Power Provo Through Pedaling.
We just recently received a link to a great article from World Watch Institute (thanks Jan). The article goes into pretty good detail on the benefits cycling has on a community and on a city. The article is titled Power to the Pedals and was written by Gary Gardner. Mr. Gardner takes a very holistic approach to cycling in urban centers such as our Historic Downtown.
One of Gardner’s first points on cycling and how it can help cities is found in these lines,
For the community, cycling means an improved urban ambiance thanks to decreased congestion and pollution, better quality of life because of proximity to bike paths and increased open space, and sounder fiscal health via increased economic activity and reduced taxes.
He then goes into further detail on how these things can be reached and what the broader effect is to the citizen and city. Moving from city centers and economic development Gardner goes on to talk about car dependence and the over arching issues that stem from car dependence. He first touches on one of our valleys greatest concerns air quality:
Even for trips of a mile or less, private vehicles account for 60 percent of trips in the United States. Commuting is potentially a high-payoff opportunity for pollution reduction from cycling. A bicycle commuter who rides four miles to work, five days a week, avoids 2,000 miles of driving and (in the United States) about 2,000 pounds of CO2 emissions, each year.

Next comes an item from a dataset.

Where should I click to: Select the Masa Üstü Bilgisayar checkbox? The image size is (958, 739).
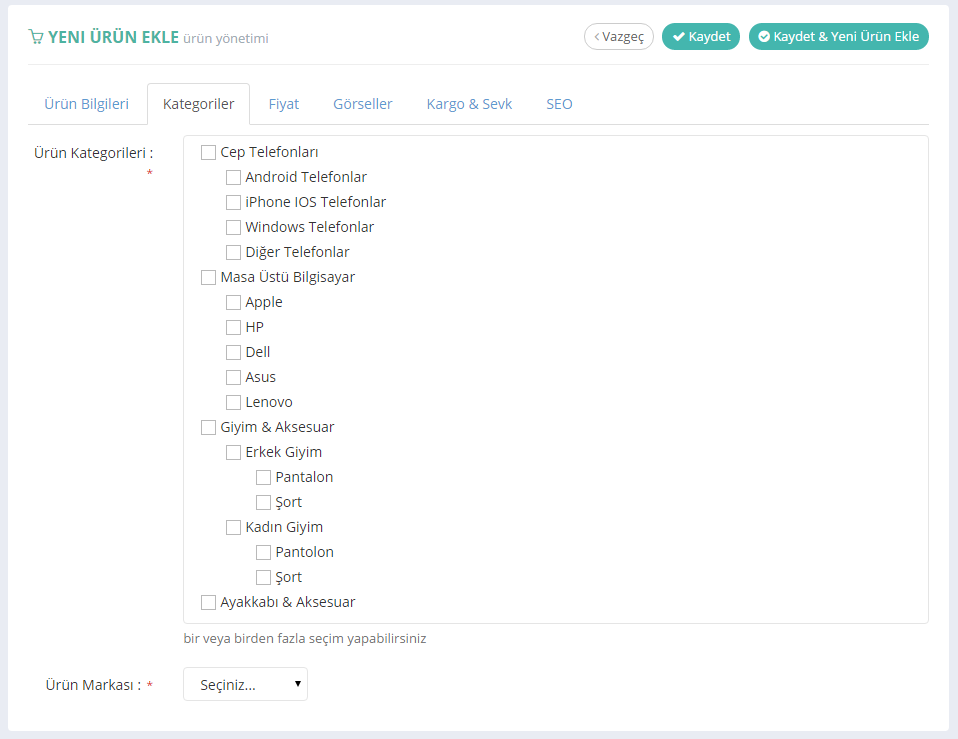click(x=209, y=278)
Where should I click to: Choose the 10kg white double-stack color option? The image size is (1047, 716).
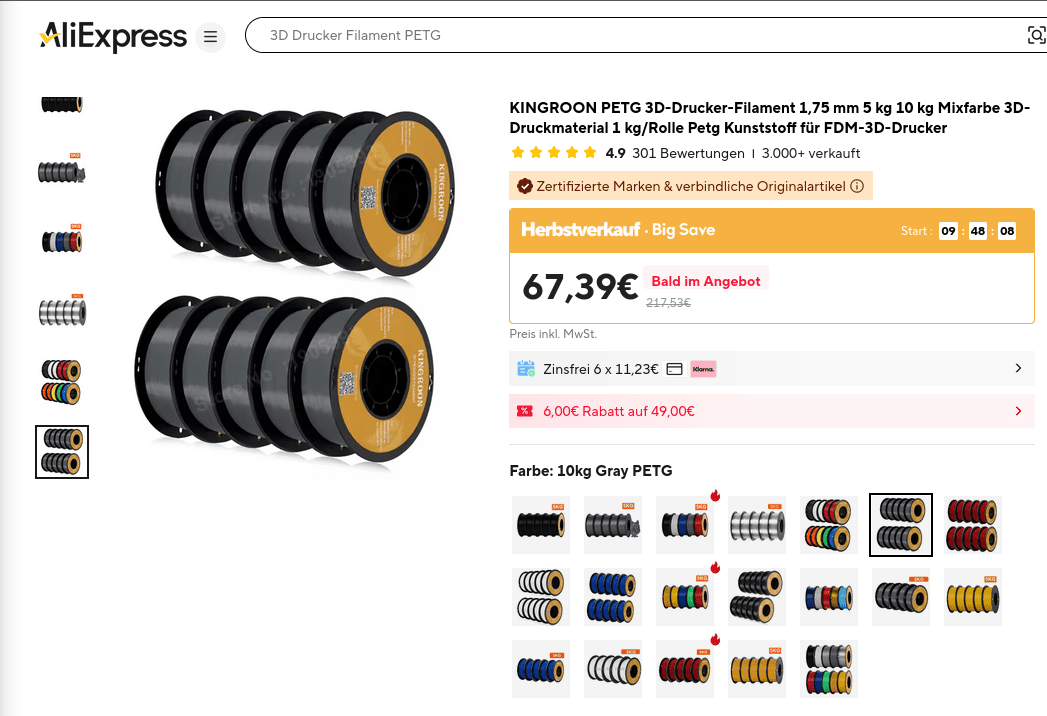point(541,597)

The information above is great but, only half the story. When ever you are bike riding and not driving whether it is one mile or four, you are not only helping the air you are helping your wallet. Every time you ride you save money on gas and on wear and tear on you car. From here Gardner goes on to talk about one of our nations (many) biggest concerns sedentary lifestyle:
three 10-minute biking trips provide sufficient levels of physical activity to protect against sedentary lifestyle diseases.
Basically riding your bike to the grocery store, or to dinner, or to a friends house only three times a week will keep your body happy and working right. I would say that is a pretty good trade off transportation for fitness and health.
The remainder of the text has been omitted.